True potato seed information and growing instructions |
True potato seeds are classified as breeding seeds and germination is not guaranteed. |
Inka Gold was bred by Carlos Quiros at UC Davis and released in 1994. This is a potato of complex lineage, including both diploid and tetraploid parents. It has very yellow flesh and yellow skin, sometimes mottled with purple. Tubers have fairly thin skin and do not need to be peeled. Why isn’t this excellent potato more widely grown? Probably because people shy away from smaller tubers and late maturities.
Culinary Traits
This is a great tasting potato, with no bitterness, but a rich flavor exclusively found in yellow flesh varieties. The texture is floury, but reasonably all purpose. The tubers cook quickly and will come apart if boiled too long. I much prefer to roast this variety, whole or halved.
Agronomic Traits
This is a large, late variety that can grow very tall. If you don’t want it to sprawl, you can give it some support to keep it off the ground. This potato came out of a complex pedigree, going back to European tetraploids on one side and a phureja type diploid on the other and it seems to me that it might have some residual short day response. It tends to produce much larger tubers on shorter stolons in the fall. In the summer, stolons often exceed a foot in length. This variety flowers abundantly and sets seed easily. I’m not sure that it is male fertile, but it appears to be.
True Seed (TPS)
True seed of this variety was open pollinated. It grew in a block with other yellow flesh tetraploid potatoes, although it was also hand pollinated with bulk pollen. The majority of the progeny are yellow with spots or spectacles.

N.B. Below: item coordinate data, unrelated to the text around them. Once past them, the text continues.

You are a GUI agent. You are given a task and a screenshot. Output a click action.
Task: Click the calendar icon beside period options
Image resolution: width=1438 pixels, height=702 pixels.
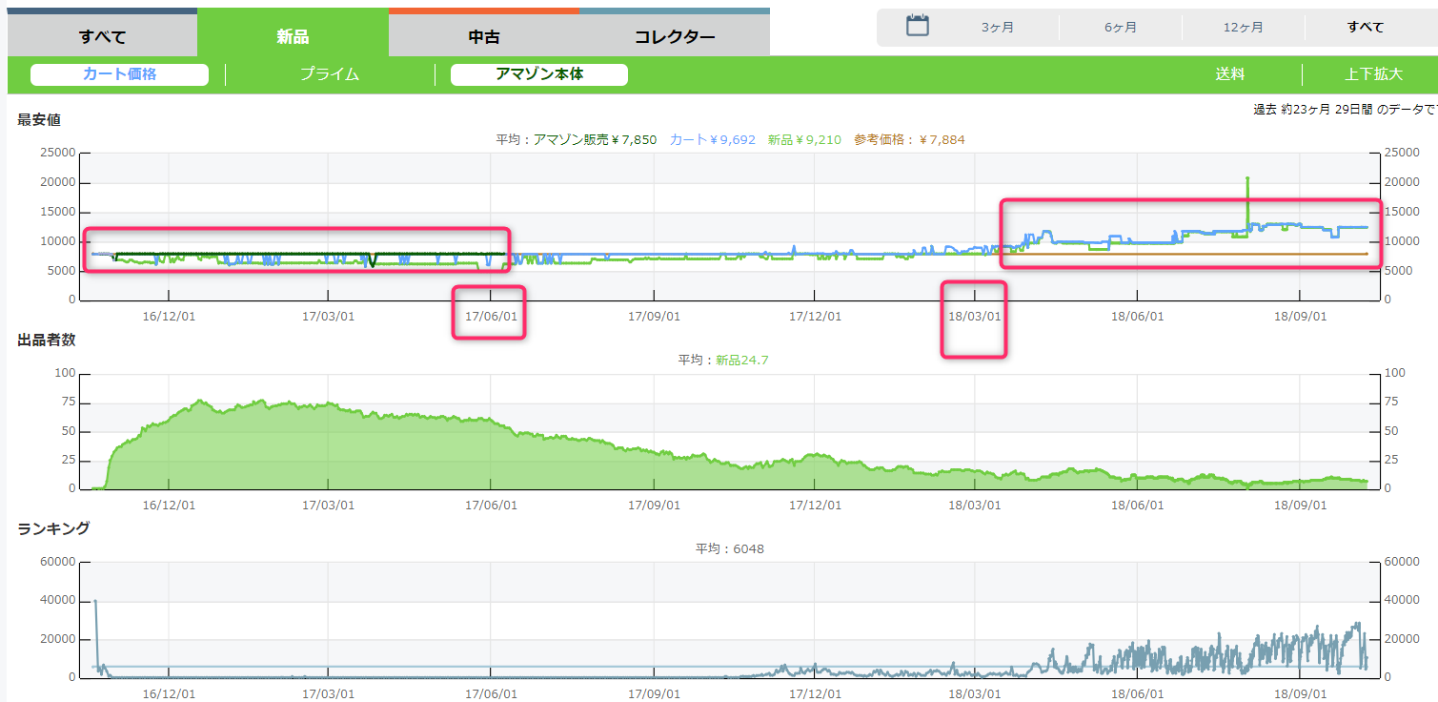click(x=917, y=26)
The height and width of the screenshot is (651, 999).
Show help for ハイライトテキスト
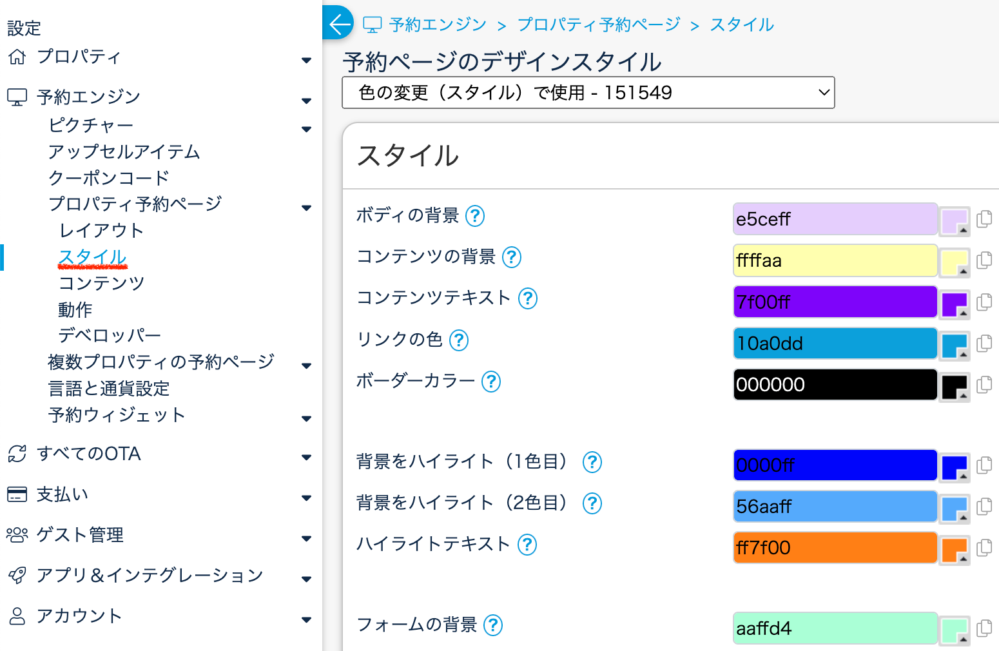coord(527,545)
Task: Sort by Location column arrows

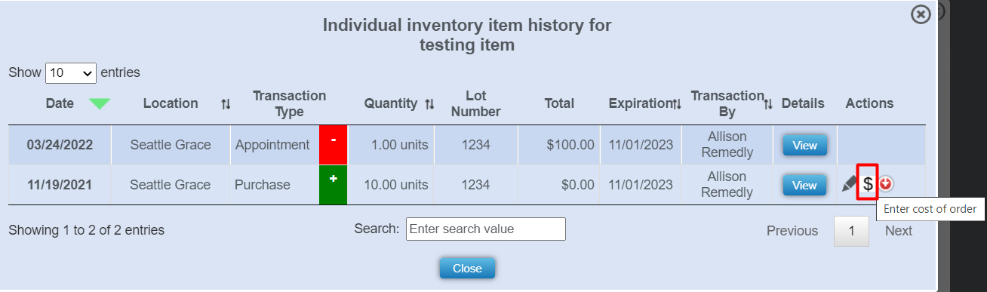Action: pos(226,104)
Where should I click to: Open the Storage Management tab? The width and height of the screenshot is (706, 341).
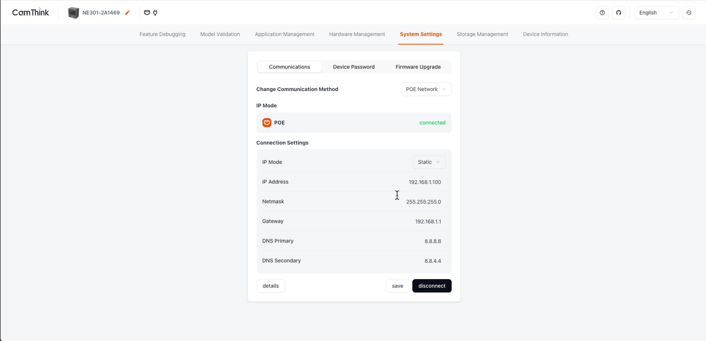click(482, 34)
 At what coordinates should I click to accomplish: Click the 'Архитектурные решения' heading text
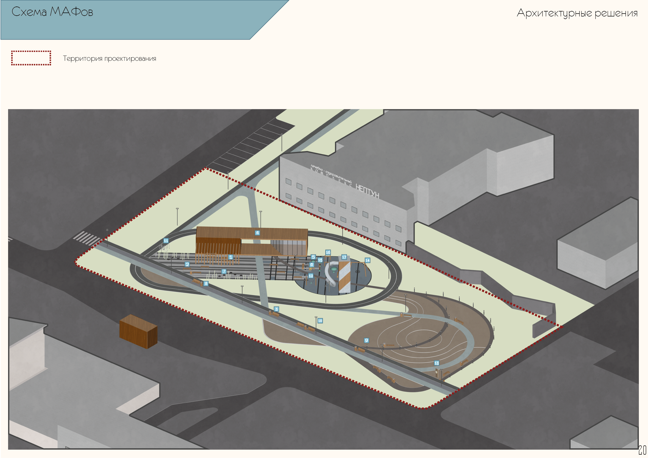click(577, 13)
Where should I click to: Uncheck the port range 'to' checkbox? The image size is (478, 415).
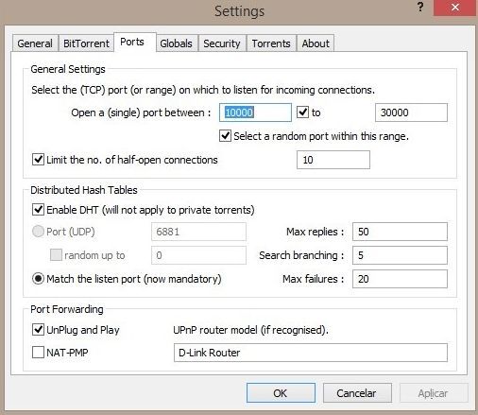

There are also some blues and reds. The flesh color is mostly light yellow, sometimes with a red or blue ring or mottling. Texture is a mix, but tends toward starchy. Flavor is generally mild. Somewhat slow germination, probably indicating that this seed has some dormancy. In crosses with Nebula, a variety with blue skin and red eyes, this trait was surprisingly abundant. There is an usually high proportion of low dormancy varieties out of Inka Gold, about 10 to 15%, probably as a consequence of its phureja ancestry.